Vorige week ging het Amsterdamse Fringe Festival weer van start. ‘Fringe’ staat bekend als het meest avontuurlijke festival van Nederland, waar jonge makers hun eerste stappen zetten en bezoekers van het ene experiment in het andere vallen. Op zijn vierde festivaldag zag Marijn Lems middeleeuwse taaltovenarij en empathie voor Sisyfus.

Bastiaan Vandendriessche maakte twee jaar geleden op Fringe diepe indruk met zijn monoloog De fuut, waarin hij een man speelde die worstelt met zijn pedofilie, en zichzelf steeds meer toestaat om de grenzen op te zoeken. Op meesterlijke wijze nam de maker het publiek mee in de geest van iemand die de strijd tegen zijn verlangens verliest. Als acteur wist Vandendriessche zijn natuurlijke charmes steeds te combineren met een duistere ondertoon: alsof je steeds op je hoede moest zijn, zonder dat je precies wist waarom.

Die dreigende dubbele laag is ook sterk aanwezig in het begin van Ode aan Buldegart. Vandendriessche verwelkomt ons in de Rode Zaal van De Brakke Grond, waar hij naast een piano een halve cirkel stoelen op de scène heeft geplaatst. Zijn aimabele toon kent een manisch randje: alsof hij veel te veel in zijn nopjes is met hetgene wat hij met ons gaat delen.

Het blijkt slechts het enthousiasme van een taalnerd te zijn. Het personage van Vandendriessche geeft een voordracht van een literair werk dat hij heeft geschreven naar aanleiding van twee namen: Buldegart en Brullejan. Het is een romance met een twist: in bloemrijke taal verhaalt Vandendriessche over twee mensen die elkaar vinden in hun liefde voor elkaars afzichtelijkheid en onaangepastheid. In kleurrijke, archaïsch aandoende bewoordingen laat Vandendriessche zijn protagonisten elkaars puspuisten, vleesrollen en onbehouwenheden bezingen, en ook hun felle en niet zelden gewelddadige botsingen.

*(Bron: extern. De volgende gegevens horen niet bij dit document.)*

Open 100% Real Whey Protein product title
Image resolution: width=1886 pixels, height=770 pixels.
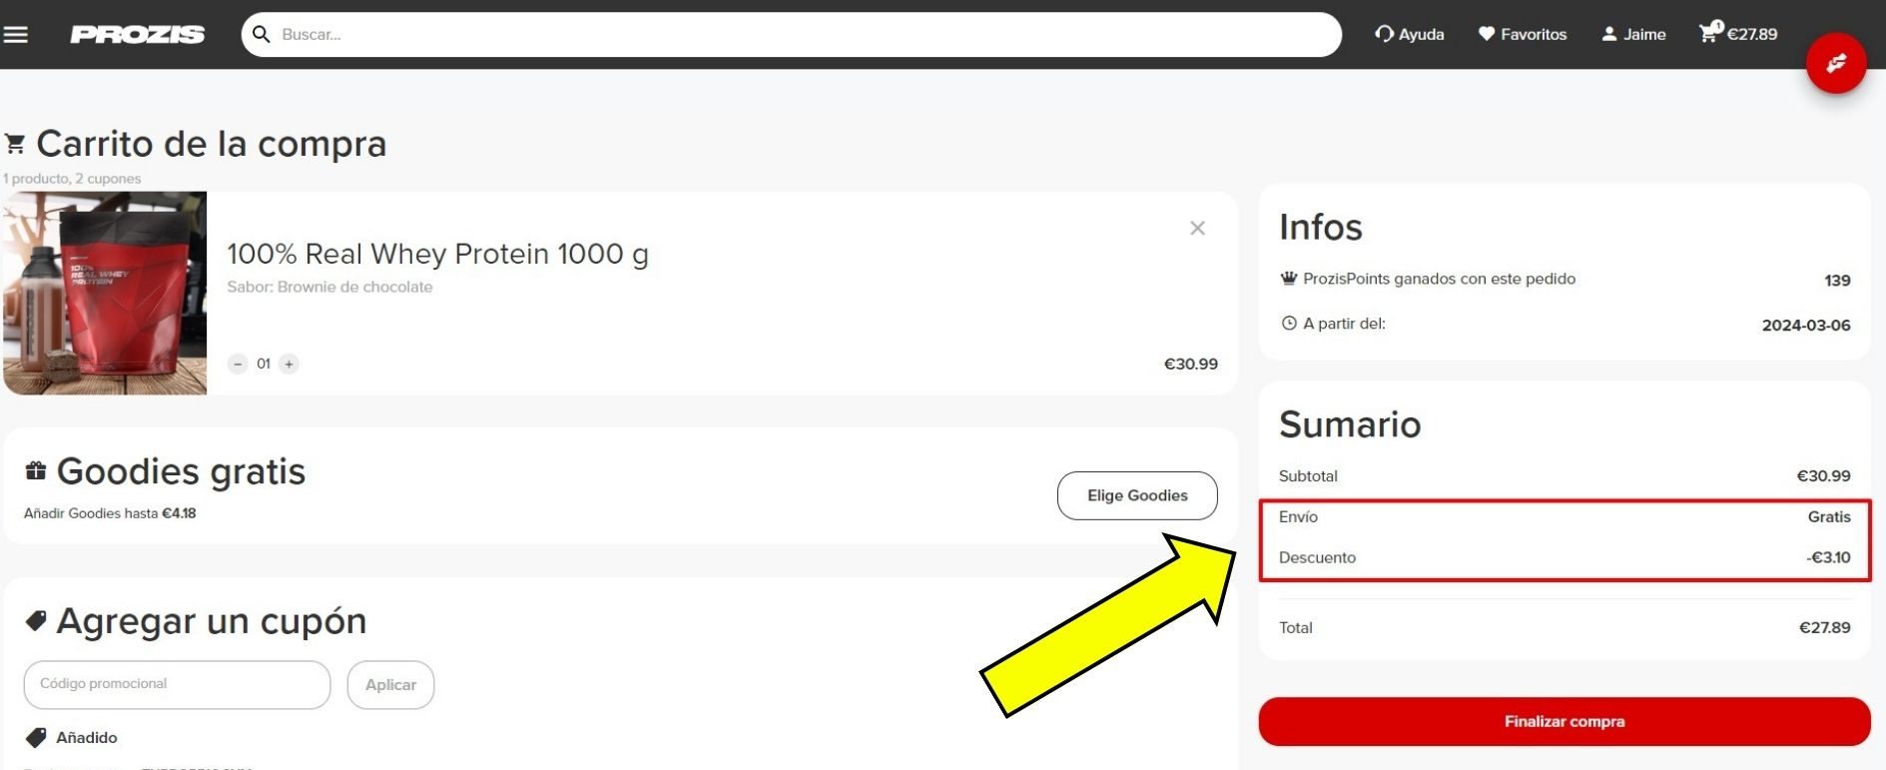pyautogui.click(x=437, y=255)
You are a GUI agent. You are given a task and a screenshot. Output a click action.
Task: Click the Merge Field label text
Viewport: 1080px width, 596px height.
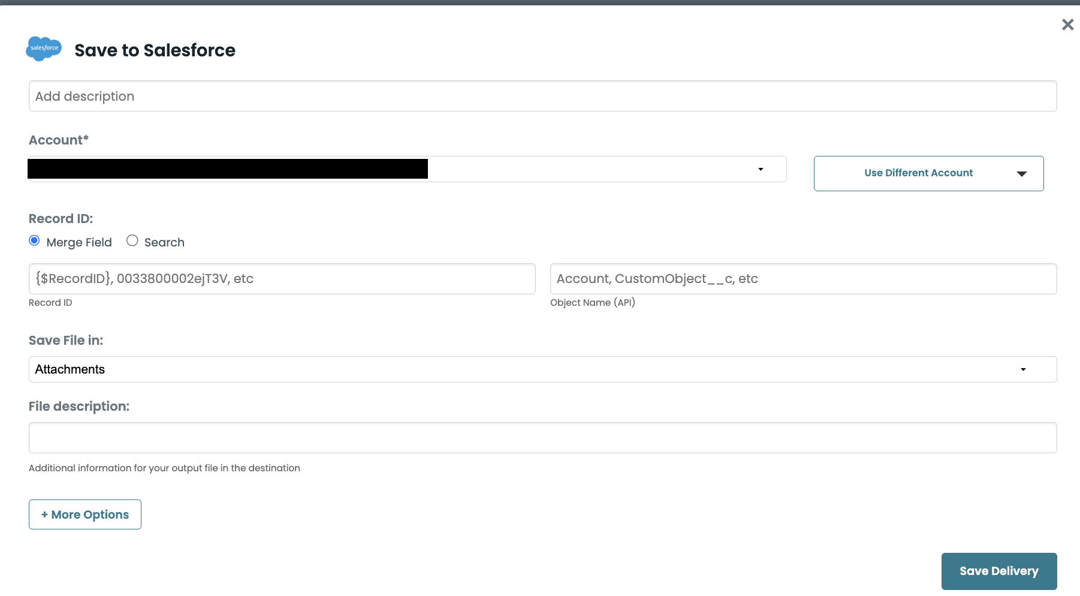79,242
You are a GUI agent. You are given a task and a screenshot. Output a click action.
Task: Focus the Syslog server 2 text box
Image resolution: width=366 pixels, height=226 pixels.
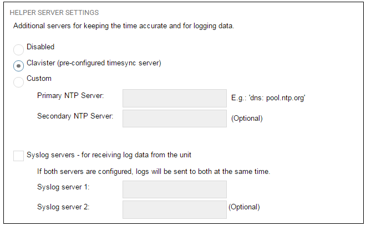click(x=174, y=209)
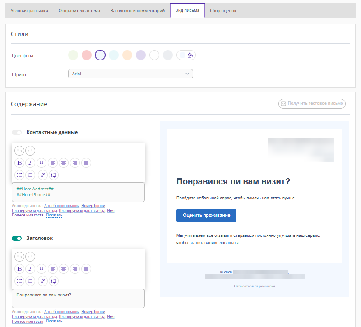Insert numbered list in Заголовок editor
361x327 pixels.
pyautogui.click(x=31, y=281)

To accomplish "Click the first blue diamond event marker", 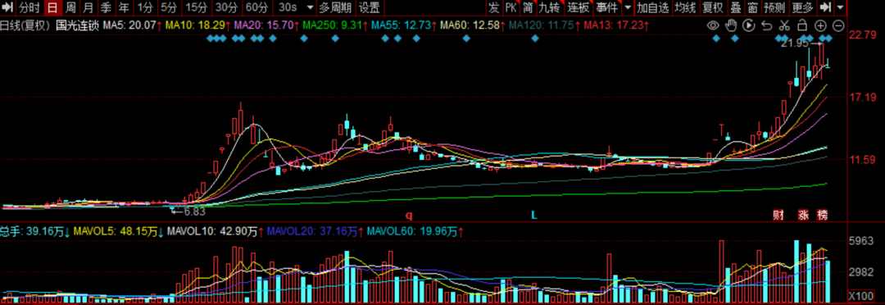I will click(x=210, y=39).
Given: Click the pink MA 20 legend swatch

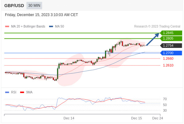Looking at the screenshot, I should [7, 27].
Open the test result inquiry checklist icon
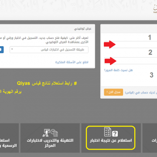The width and height of the screenshot is (157, 157). pos(107,132)
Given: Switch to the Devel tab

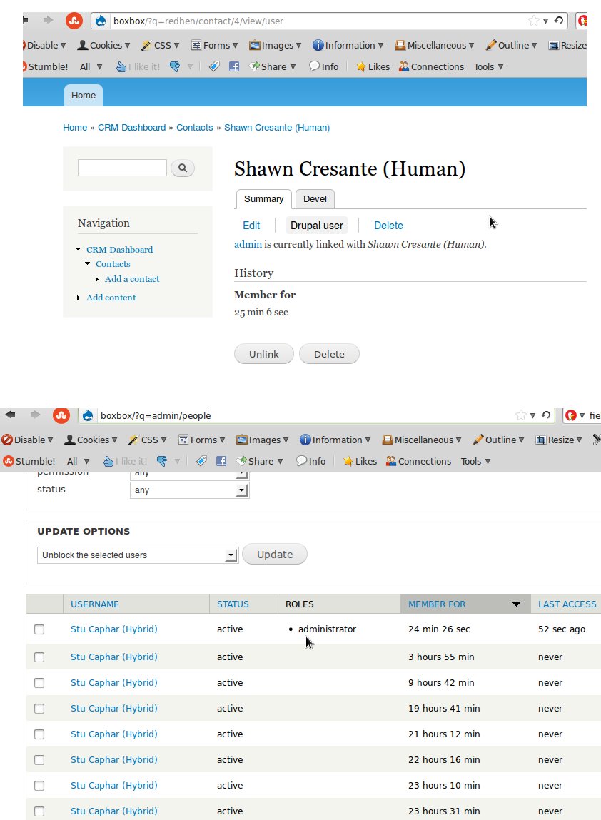Looking at the screenshot, I should click(x=315, y=199).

Lange tijd is het plezier van de taal en de charmante lofzang op radicale eigenzinnigheid een lust voor het oor. Het gebrek aan ontwikkeling breekt het stuk na de eerste twintig minuten echter op: inhoudelijk heeft Ode aan Buldegart feitelijk niets om het lijf, en de voorstelling moet het daarom hebben van de inventiviteit van de taal. Vandendriessche weet helaas te weinig dynamiek in zijn tekstbehandeling te leggen om de muzikaliteit van de tekst volledig tot haar recht te laten komen, waardoor je als luisteraar steeds meer begint af te dwalen.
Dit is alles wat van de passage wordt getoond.